Table 2. Sociodemographic characteristics of GBS carriers (women)

Table 3. Reasons of cesarean among the GBS carriers

Table 4. Characteristics of antibiotics tested on GBS strains isolated

4. Discussions

The GBS vaginal carriage is intermittent and transitory. The Centers for Disease Control and Prevention (CDC) recommends a screening between the 35thand 37thweeks of amenorrhea [10]; and the French Agence Nationale d'Accréditation et d'Evaluation en Santé (ANAES), recommends a screening at the 34th and the 38th week of amenorrhea [11]. The vaginal colonization by GBS is estimated around 10 to 20% across the world. However this rate varies in great proportions according to the country, the study population, testing sites, the testing period, and the technic for bacterial isolation used [4].

In our study, we estimated the GBS vaginal carriage between the 34th and the 38th week of amenorrhea. We found a rate of 2.5%, which represents a low carriage. This rate is close to the 3.7% found in 1991 in the same Hospital of Lomé renamed nowadays Centre Hosptalier et Universitaire Sylvanus Olympio [12]. However, our finding is very low as compared to those reported in others African countries such as Nigeria (6.6-17.6%) [13-18][13], Côte d’Ivoire. (7.30-19%) [4, 19]; Gambia (22%) [20], Zimbabwe (20-30%) [21], Malawi (16,5%) [22]. Tunisia (13%) [23]. In European countries, the prevalence of rectovaginal colonization varies from 6.5 to 36% [24]. Studies carried out in United Kingdom [25] and in Belgium [26] reported respectively 21.3% and 22%, data are higher than the carriage rate in this study. The prevalence of GBS carriage found in our study, remains low compared to data from India (16%) [27], south east Asia (12%) [28], Iran (6%) [29] Brazil (15,6%) [30] and USA(12.2%) [31]. Single vaginal culture and lack of rectal culture can partly explain the low prevalence in our study. Higher prevalence rates have been reported in studies that involved rectovaginal sample collections and also women with preterm rupture of membranes [32]. Although, this may not be a limitation of this study, one recent study showed that perianal and rectal cultures yield similar results [33]. There are various bacteriologic techniques for GBS identification. The low prevalence showed in this study can be also related to our culture methods for detection of group B streptococcus carriage in pregnant women [34]. The colonization rate by culture is low when compared with antigen detection method and PCR. Although we cannot rule out the possibility of detection of non viable GBS by antigen detection and PCR assays, several conditions can explain the false negative culture results. These include antibiotics, feminine hygiene products and scanty colonization, which would be difficult to obtain in culture [35, 36]. Besides being time consuming, culture requires an experienced technician to identify the suspected colonies, which are not always beta-hemolytic [37] and effect of storage conditions can impact sensitivity and specificity GBS culture methods because detection of GBS by culture requires viable organisms [38].

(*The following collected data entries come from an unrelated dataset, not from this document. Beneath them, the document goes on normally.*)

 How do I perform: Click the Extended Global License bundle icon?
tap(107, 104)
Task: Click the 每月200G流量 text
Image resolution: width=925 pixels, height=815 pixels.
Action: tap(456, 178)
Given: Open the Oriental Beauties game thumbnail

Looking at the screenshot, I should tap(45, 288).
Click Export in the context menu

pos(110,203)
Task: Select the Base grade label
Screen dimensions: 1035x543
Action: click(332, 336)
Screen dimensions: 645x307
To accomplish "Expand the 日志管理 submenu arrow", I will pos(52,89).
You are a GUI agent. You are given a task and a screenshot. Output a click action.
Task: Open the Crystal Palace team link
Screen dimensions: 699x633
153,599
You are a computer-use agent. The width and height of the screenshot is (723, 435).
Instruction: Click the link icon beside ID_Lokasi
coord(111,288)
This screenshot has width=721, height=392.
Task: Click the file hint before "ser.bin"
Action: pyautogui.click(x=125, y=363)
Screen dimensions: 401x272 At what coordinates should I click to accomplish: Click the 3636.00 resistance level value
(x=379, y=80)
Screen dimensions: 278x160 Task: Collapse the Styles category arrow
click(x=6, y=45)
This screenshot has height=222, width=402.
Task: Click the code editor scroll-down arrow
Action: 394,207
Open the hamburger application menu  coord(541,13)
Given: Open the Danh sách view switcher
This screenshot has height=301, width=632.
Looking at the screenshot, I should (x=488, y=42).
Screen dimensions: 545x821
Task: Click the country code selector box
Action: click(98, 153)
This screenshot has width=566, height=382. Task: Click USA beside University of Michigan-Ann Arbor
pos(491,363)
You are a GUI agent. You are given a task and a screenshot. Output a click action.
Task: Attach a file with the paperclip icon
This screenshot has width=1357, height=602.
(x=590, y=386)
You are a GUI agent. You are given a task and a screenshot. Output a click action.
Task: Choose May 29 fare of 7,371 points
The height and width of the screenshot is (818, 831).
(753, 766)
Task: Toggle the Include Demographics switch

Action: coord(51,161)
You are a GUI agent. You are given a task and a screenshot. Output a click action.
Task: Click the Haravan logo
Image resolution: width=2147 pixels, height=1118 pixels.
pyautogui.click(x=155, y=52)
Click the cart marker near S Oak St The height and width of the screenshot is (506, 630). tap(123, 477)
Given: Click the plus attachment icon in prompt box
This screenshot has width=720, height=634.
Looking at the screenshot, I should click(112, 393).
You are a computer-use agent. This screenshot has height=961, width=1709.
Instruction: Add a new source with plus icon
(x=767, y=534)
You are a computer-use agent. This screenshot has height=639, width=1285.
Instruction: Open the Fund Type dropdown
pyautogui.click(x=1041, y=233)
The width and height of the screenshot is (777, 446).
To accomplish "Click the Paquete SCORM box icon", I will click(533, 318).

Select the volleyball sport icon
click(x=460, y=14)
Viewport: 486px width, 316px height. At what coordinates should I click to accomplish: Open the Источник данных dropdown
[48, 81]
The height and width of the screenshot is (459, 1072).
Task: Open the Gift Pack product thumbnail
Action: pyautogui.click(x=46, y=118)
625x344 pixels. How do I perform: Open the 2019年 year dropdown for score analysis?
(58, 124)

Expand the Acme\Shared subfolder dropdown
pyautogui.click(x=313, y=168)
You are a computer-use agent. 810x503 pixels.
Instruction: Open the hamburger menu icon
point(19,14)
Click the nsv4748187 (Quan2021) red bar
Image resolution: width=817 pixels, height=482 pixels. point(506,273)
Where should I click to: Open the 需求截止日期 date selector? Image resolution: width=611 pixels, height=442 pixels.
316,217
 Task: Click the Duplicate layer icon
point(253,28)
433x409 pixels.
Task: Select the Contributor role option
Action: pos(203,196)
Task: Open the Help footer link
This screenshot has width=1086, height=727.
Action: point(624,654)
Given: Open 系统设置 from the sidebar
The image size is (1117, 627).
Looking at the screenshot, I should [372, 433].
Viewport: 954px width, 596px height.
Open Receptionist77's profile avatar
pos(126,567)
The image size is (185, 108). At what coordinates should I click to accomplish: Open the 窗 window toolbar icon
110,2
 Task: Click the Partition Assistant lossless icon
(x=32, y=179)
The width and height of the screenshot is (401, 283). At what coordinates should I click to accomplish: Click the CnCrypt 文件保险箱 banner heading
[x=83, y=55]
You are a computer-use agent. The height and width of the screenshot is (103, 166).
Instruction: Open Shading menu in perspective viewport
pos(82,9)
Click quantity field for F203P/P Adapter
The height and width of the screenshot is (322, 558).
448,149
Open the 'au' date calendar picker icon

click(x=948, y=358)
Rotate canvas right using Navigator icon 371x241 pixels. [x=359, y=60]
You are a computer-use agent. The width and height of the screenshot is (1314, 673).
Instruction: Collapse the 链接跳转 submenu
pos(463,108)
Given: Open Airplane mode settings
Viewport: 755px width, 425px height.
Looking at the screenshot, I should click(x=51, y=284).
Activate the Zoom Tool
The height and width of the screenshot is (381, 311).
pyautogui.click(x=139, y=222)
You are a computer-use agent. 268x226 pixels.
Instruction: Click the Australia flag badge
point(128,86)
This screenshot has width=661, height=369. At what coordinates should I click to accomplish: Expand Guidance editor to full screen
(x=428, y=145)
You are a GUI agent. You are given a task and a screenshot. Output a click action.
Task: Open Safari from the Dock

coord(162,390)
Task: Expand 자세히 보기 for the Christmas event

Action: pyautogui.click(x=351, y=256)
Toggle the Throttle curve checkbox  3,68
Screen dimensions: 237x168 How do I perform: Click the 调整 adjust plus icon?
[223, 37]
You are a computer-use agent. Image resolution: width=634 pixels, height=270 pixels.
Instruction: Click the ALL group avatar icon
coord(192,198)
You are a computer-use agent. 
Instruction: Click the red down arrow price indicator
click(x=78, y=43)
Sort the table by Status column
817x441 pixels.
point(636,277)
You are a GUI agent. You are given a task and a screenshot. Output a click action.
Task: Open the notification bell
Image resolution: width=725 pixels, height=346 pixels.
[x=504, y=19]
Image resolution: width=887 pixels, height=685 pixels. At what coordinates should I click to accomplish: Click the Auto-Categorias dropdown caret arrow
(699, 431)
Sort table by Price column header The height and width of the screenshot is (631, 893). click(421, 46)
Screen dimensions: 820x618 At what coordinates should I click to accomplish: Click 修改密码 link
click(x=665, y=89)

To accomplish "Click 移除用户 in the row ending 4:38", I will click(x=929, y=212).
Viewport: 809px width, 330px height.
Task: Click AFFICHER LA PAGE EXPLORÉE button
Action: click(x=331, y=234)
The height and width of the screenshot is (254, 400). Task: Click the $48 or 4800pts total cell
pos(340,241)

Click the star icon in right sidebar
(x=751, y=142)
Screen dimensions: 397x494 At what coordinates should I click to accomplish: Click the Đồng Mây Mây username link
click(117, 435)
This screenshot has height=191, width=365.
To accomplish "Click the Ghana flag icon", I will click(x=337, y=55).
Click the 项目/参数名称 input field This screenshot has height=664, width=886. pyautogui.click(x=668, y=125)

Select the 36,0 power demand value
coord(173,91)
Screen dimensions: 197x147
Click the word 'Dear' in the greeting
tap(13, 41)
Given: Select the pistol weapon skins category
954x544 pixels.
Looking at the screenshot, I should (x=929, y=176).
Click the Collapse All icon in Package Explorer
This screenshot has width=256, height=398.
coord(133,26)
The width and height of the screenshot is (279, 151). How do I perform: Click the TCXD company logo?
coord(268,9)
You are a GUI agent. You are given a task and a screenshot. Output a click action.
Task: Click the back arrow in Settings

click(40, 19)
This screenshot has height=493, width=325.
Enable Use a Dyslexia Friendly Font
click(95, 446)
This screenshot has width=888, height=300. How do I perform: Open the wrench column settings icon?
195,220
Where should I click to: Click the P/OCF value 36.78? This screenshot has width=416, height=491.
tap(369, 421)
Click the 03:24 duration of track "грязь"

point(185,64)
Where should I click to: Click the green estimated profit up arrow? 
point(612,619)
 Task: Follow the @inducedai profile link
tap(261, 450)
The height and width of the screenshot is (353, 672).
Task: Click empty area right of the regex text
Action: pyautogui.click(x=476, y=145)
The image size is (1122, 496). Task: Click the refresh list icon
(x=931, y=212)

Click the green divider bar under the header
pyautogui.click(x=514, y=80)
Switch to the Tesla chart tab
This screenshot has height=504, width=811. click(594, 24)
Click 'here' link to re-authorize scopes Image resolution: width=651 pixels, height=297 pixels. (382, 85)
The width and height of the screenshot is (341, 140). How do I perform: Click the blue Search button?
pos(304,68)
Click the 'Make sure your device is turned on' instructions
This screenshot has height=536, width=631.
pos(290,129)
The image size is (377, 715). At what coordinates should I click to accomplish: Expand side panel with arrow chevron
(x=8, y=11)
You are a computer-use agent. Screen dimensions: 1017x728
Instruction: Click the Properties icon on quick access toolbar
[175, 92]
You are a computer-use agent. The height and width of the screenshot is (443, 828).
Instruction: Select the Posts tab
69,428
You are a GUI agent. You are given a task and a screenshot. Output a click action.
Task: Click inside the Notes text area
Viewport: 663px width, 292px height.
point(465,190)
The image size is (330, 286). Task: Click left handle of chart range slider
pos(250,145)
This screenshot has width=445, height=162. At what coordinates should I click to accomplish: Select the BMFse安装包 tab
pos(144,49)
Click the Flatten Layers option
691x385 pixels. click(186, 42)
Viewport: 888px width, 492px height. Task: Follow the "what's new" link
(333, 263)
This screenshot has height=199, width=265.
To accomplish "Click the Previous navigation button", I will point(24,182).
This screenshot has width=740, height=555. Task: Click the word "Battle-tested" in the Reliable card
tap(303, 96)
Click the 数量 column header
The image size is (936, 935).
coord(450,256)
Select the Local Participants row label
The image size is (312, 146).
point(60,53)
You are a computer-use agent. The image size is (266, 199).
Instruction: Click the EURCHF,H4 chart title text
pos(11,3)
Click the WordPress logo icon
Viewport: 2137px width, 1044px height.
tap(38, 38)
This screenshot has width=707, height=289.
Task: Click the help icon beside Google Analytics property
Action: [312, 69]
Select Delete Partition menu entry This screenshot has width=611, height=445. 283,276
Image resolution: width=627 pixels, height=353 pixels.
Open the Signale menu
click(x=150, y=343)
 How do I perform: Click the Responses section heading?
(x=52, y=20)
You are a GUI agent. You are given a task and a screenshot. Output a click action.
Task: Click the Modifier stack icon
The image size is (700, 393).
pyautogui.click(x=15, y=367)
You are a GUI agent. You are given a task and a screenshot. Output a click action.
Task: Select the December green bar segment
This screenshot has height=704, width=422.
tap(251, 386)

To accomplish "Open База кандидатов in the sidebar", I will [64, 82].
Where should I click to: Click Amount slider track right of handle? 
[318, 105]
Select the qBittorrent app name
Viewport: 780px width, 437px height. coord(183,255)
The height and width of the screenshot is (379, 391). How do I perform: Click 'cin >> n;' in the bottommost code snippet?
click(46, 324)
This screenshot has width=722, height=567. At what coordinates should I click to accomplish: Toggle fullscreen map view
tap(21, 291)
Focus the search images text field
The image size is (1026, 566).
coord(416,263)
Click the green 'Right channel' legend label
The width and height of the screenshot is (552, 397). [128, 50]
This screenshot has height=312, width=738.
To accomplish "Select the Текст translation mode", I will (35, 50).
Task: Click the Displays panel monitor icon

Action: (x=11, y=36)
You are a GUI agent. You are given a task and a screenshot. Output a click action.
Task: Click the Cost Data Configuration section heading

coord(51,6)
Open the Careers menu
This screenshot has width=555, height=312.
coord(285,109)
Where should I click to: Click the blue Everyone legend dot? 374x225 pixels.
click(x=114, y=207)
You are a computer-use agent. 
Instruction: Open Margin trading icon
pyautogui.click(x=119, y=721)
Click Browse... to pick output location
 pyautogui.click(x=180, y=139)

Our sample size is small and we found a low GBS carriage rate. This fact does not give us the possibility to draw any conclusion regarding the characteristics (sociodemographic and medical) of the bacteria carriers and the antibiogram profile of GBS isolates

5. Conclusion

Through this research activity, we have been able to estimate the prevalence of GBS carriage among women at the last stage of pregnancy receiving prenatal care at the CHU-SO, Lomé. We found a carriage rate of 2.5%. In the settings of maternal and foetal infection by this bacterium, the greatest concern is to identify the quickest and most reliable diagnostic technique. Neonatal infection is a therapeutic emergency and the severe outcome resulting in neonatal meningitis justifies the need to screen the GBS vaginal carriage at the last stage of pregnancy and a preventive treatment in case of vaginal colonization by the bacteria.

Conflict of Interest

All authors declare that none of them have any conflict of interest

Acknowledgment

We thank all the women who participated to the study. We thank the CHU SO Gynecology staff and the Microbiology laboratory Staff especially Mr. Tigossou Segla for his help. We also thank M. KAO Kpatcha who bought the latex particles agglutination test and the Petri dishes.